The role of management and of ownership are completely distinct. Whilst one person ca be
both a director or a shareholder; they will only ever be acting as one or the other.
Day- to – day decisions.
• Directors are responsible for making these general decisions, on a simple majority
basis
• Directors meet at “board meetings” to discuss and agree these decisions
• Meetings are held on reasonable notice – need minimum of two directors for
meeting to be quorate (art 11(2), private co model articles)
• Minutes are produced
Article 3 reserves the right to determine how the business is run on a day to day basis to the
directors.
Quorate just means that there are enough people there to make a meeting valid. Model
articles require a minimum of two directors be present for a meeting to be quorate.
Major Decisions.
• Made by the shareholders
• Usually these decisions impact on the share holders interests / rights in some way
• CA06 details the decisions that the shareholders are responsible for making
• These decisions are made at “general meetings”

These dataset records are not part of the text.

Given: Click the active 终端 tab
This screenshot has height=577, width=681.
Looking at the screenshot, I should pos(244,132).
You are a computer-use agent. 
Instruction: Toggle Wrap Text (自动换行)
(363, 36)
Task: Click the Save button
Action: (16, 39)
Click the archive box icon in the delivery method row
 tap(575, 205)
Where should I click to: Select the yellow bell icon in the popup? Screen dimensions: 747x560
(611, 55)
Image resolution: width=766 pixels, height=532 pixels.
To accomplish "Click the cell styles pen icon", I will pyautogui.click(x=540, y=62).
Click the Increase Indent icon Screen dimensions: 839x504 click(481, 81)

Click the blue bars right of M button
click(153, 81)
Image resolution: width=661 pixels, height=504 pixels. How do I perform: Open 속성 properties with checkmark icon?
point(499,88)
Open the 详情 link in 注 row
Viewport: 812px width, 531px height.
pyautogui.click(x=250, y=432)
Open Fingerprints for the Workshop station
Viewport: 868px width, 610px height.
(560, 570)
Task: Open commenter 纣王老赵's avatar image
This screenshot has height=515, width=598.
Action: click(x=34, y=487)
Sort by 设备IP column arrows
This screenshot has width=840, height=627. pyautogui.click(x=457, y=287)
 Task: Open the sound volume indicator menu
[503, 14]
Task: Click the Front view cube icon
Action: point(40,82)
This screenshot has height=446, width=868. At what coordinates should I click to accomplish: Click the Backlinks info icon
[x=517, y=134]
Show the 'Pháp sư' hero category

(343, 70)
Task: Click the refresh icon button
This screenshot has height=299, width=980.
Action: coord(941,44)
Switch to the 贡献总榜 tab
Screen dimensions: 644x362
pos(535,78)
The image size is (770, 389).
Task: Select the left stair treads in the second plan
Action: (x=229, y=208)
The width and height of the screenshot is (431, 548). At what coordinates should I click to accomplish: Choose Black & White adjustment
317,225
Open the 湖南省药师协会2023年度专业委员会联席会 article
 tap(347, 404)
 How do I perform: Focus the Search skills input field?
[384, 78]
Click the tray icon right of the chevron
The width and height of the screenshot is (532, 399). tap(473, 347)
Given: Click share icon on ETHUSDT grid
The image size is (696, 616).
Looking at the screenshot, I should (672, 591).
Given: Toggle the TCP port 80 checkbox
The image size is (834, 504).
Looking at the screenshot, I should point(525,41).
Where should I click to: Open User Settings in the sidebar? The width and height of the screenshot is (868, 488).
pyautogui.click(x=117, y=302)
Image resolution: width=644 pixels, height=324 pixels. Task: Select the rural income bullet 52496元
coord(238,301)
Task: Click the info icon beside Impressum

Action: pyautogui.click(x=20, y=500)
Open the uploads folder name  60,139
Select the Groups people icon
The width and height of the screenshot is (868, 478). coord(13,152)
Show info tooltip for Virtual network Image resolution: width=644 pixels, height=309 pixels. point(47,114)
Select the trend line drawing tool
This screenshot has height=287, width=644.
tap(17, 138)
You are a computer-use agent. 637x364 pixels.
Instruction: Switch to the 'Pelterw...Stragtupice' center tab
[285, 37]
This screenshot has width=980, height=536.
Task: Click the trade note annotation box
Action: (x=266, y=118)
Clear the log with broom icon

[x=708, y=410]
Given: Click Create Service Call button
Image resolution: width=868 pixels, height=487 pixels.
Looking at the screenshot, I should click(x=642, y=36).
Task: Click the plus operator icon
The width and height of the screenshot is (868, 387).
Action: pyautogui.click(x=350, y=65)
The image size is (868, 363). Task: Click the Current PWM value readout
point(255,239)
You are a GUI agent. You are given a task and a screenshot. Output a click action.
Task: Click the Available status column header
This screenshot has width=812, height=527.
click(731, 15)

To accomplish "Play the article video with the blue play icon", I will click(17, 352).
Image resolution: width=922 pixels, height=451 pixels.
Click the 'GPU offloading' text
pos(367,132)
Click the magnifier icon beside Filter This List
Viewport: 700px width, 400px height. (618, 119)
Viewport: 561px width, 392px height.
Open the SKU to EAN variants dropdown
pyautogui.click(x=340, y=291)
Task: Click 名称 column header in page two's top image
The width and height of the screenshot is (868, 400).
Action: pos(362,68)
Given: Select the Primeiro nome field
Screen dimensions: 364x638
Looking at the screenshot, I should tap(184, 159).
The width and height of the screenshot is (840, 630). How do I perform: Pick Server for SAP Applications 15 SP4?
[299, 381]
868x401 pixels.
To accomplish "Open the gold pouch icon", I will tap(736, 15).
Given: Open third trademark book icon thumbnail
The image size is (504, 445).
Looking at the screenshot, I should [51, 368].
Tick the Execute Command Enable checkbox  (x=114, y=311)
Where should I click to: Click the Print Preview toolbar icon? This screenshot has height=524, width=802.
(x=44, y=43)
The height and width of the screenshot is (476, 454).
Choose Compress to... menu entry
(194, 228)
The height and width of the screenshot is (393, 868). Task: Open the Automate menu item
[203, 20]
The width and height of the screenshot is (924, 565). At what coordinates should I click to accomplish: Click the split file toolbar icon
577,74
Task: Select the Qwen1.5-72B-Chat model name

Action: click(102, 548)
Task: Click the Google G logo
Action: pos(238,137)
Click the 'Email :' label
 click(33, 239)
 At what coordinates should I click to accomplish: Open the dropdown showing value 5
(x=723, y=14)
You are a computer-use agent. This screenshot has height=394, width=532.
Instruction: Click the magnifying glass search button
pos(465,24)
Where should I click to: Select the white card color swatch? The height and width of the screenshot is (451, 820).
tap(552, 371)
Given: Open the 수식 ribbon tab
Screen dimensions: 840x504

Normally decisions that impact or effect the rights or obligations of the shareholders will be
made by the shareholders, or the shareholders have to give permission for the directors to
make those decisions on their behalf.
General Meetings.
• Usually called by the directors – gives the directors a large degree of power
• Directors will reach such a decision to “call” or “hold” a general meeting – as part of
the items discussed at their board meeting
• Directors may then adjourn their board meeting until after the general meeting has
been held
As directors often have to adjourn their meetings so that the shareholders can “authorise”
them to do certain things, the order of meetings looks a bit like a “sandwich”.